Wapres Jusuf Kalla:
Hemat Energi Tak Ganggu Ekonomi
Kamis, 14 Jul 2005 11:27 WIB
Jakarta - Wapres Jusuf Kalla menepis pernyataan Gubernur BI Burhanuddin Abdullah yang menyatakan, program hemat energi akan mengancam pertumbuhan ekonomi. "Sama sekali tidak, karena yang dikurangi itu kenyamanan," tegas Wapres. Kalla menyampaikan hal tersebut usai meresmikan pembukaan pertemuan ilmiah ke-15 Perhimpunan Dokter Spesialis Bedah Indonesia di Hotel Borobudur, Jalan Lapangan Banteng, Jakarta, Kamis (14/7/2005).Menurut Kalla, yang dikurangi adalah kenyamanan seperti perubahan dari kalangan yang biasanya memakai jas tidak lagi mengenakan.

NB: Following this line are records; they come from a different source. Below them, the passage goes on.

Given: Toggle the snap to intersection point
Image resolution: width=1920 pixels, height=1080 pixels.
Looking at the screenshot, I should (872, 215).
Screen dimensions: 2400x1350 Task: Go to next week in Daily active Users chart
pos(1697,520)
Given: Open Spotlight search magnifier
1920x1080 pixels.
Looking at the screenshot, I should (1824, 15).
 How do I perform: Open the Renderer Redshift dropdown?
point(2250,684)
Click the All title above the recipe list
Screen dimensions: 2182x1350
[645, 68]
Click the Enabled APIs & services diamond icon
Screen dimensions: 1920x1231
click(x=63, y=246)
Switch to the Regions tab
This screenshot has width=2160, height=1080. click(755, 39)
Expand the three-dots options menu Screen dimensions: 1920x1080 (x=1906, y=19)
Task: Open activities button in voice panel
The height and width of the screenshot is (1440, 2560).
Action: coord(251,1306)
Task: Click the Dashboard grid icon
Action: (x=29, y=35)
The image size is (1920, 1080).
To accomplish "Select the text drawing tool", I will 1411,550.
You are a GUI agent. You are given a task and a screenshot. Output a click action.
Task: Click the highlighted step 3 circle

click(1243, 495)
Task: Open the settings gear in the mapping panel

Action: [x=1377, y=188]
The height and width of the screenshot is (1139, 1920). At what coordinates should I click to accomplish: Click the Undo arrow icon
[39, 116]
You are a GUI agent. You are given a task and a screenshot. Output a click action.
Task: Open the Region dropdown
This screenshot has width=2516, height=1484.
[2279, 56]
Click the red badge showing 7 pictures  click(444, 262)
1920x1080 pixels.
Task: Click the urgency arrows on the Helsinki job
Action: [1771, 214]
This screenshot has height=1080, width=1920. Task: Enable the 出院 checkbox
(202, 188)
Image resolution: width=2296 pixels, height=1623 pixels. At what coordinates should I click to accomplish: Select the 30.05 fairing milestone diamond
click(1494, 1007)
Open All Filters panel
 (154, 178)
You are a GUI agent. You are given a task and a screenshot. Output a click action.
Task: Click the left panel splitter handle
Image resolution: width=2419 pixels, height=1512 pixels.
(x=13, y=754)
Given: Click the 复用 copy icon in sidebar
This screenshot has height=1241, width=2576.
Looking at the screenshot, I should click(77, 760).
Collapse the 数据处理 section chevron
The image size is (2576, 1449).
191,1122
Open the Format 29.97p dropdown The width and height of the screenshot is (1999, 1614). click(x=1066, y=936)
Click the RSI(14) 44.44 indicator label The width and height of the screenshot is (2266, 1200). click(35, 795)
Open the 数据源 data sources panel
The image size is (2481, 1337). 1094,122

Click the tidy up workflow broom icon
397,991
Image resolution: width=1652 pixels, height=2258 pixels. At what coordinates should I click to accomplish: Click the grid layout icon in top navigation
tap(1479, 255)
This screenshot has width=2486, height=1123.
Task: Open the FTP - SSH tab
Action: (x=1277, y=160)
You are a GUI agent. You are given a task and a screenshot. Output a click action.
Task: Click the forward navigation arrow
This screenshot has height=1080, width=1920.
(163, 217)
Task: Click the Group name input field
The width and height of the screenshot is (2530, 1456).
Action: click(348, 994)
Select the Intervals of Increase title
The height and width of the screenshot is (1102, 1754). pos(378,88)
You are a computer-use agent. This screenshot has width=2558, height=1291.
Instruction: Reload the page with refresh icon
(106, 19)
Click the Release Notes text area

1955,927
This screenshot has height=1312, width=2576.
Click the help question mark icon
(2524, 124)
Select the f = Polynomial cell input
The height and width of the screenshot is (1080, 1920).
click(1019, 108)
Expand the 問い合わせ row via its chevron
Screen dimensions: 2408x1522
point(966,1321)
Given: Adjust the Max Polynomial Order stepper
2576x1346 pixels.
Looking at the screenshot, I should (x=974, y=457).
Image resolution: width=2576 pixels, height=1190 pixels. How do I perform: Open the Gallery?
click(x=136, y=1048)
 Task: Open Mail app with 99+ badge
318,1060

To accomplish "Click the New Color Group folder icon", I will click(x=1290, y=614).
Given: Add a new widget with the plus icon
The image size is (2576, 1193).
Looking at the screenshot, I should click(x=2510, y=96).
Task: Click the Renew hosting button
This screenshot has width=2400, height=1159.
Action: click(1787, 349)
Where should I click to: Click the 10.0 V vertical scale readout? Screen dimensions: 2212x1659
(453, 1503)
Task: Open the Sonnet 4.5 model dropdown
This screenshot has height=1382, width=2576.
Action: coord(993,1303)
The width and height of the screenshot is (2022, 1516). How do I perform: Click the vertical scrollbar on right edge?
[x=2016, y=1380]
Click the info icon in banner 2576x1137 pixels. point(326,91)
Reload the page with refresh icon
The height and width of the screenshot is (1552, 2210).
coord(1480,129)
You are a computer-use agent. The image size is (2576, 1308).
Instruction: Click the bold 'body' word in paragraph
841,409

Demikian pula suhu AC diturunkan hingga 25 derajat Celcius, termasuk pengurangan pemakaian mobil pribadi dan juga jam tayang televisi yang dikurangi. Kalla menegaskan, hal-hal tersebut bisa mengurangi pemakaian BBM sehingga subsidi dapat dikurangi. Namun menurut Kalla, sektor riil tidak dikurangi pemakaian BBM-nya.Sementara Menkeu Jusuf Anwar mengakui, kebijakan hemat energi memang akan mengurangi pertumbuhan ekonomi, namun hanya pada jangka pendek. Di sisi lain, pemerintah akan diuntungkan secara fiskal dari kebijakan tersebut karena dapat menekan subsidi BBM. "Barangkali ada potensi begitu. Tapi nanti harus proven (terbukti) sejalan dengan waktu. Saat ini, hal itu yang harus dilakukan," kata Jusuf di Gedung Depkeu, Jakarta. Ditambahkan, jika penghematan energi bisa benar-benar mengerem konsumsi sebesar 10 persen, maka anggaran pemerintah akan terbantu.